When an object is instantiated in a Class, for every attribute of the Class that has a specified default, if an initial value of the attribute is not specified explicitly for the instantiation, then the default ValueSpecification is evaluated to set the initial value of the attribute for the object.

Operations of a Class can be invoked on an object, given a particular set of values for the parameters of the Operation, according to the semantics specified in UML

A Class cannot access private Features of another Class, or protected Features on another Class that is not its ancestor.

A Class acts as the namespace for various kinds of Classifiers defined within its scope, including Classes. Nested Classifiers are members of the namespace of the containing Class. Classifier nesting is used for reasons of information hiding.

A Class may be designated by setting isActive to true as active (i.e., each of its instances is an active object). When isActive is false the Class is passive (i.e., each of its instances executes within the context of some other object).

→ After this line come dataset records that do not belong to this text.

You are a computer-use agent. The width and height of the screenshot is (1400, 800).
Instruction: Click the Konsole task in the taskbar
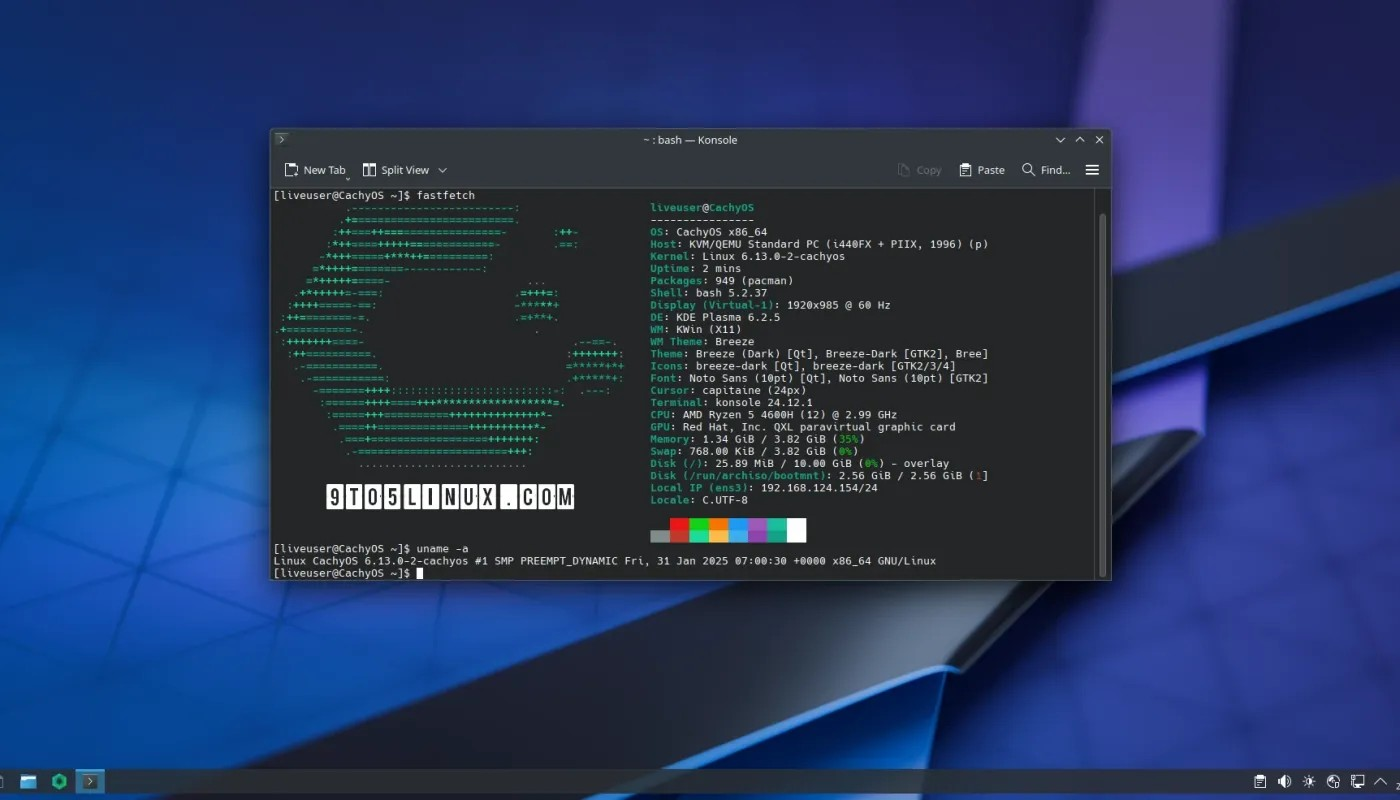coord(89,781)
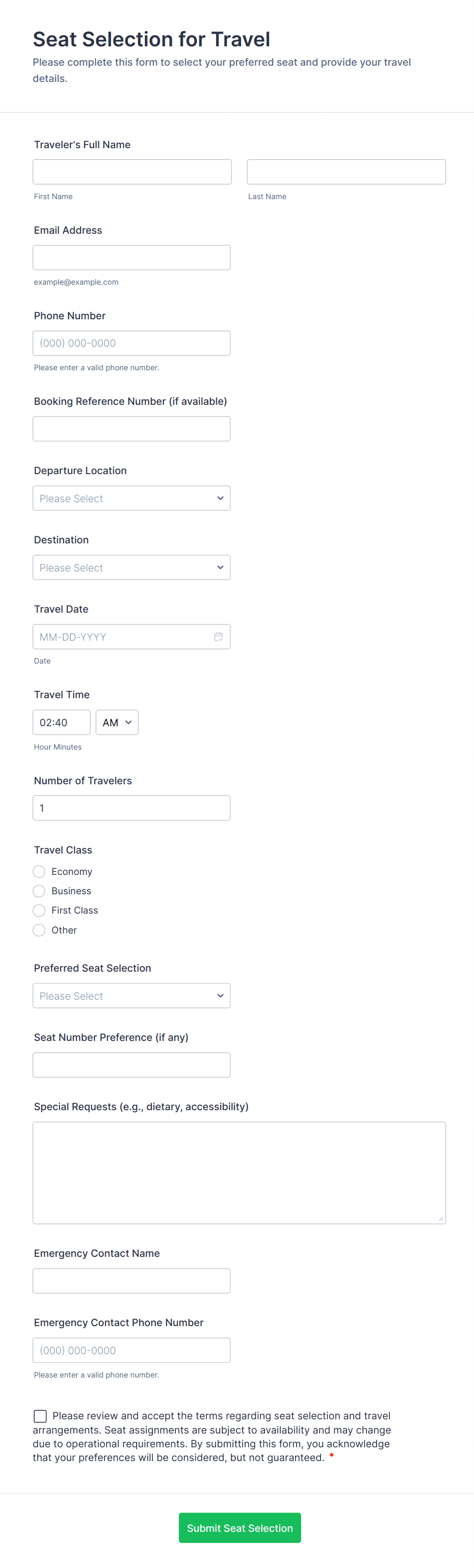Viewport: 474px width, 1568px height.
Task: Focus the First Name field
Action: [132, 172]
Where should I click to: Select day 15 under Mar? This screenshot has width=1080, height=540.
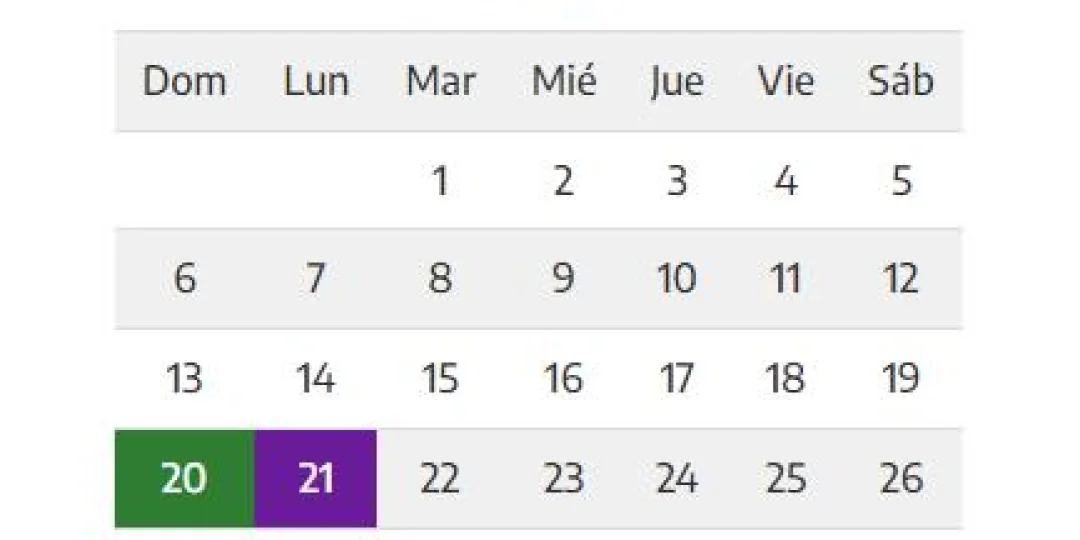439,379
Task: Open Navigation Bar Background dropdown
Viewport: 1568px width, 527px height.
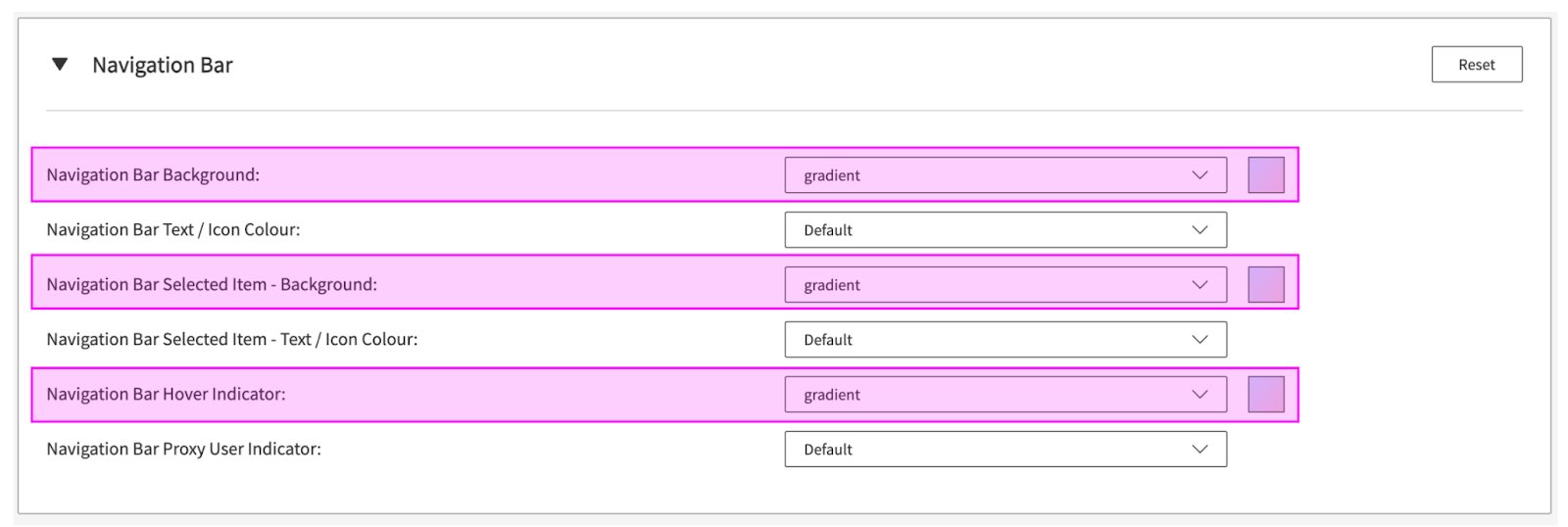Action: pos(1004,175)
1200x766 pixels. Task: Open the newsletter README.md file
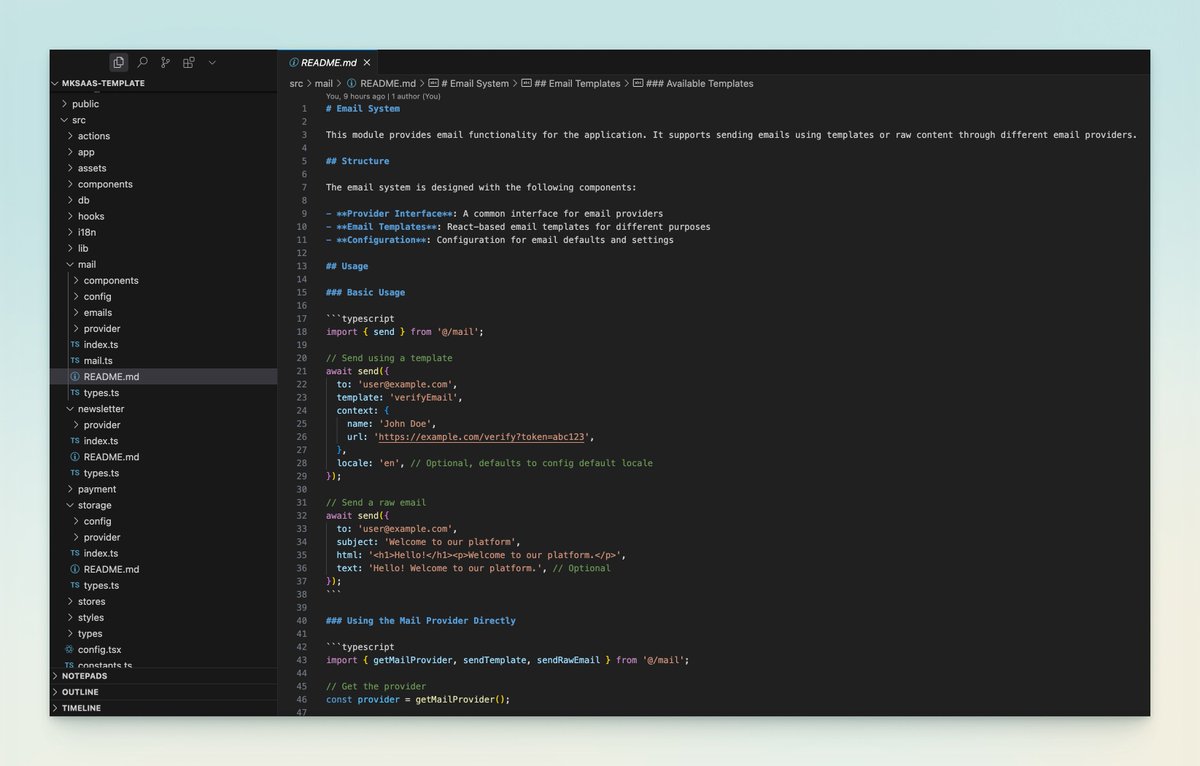tap(111, 457)
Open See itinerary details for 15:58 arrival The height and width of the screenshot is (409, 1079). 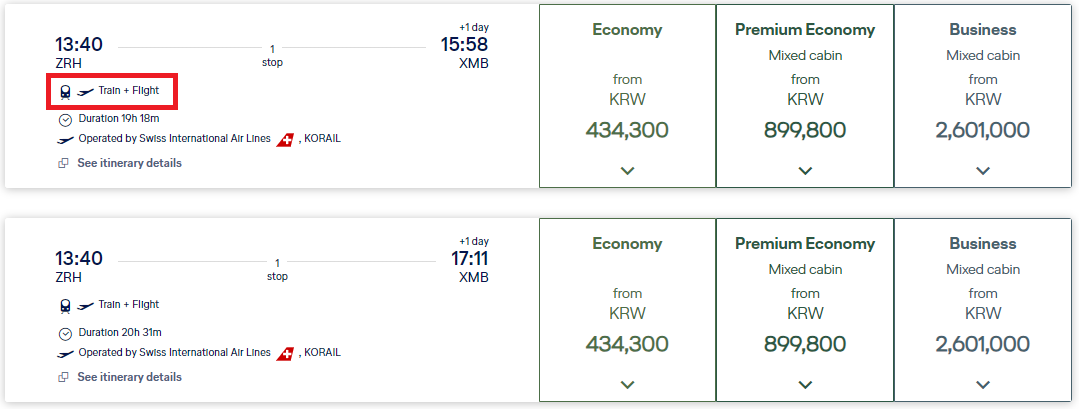[129, 163]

An active object is an object that, as a direct consequence of its creation, commences to execute its classifierBehavior, and does not cease until either the complete Behavior is executed or the object is terminated by some external object. (This is sometimes referred to as ‘the object having its own thread of control.’) The points at which an active object responds to communications from other objects is determined solely by the Behavior of the active object and not by the invoking object. If the classifierBehavior of an active object completes, the object is terminated.

A Class’s Receptions specify which Signals the instances of this Class handle.

An InstanceSpecification may be used to specify the initial value to be created for a Class.

All instances corresponding to parts and ports of a Class are destroyed recursively, when an instance of that Class is deleted.

A Class may act as a metaclass in the definition of Profiles and metamodels.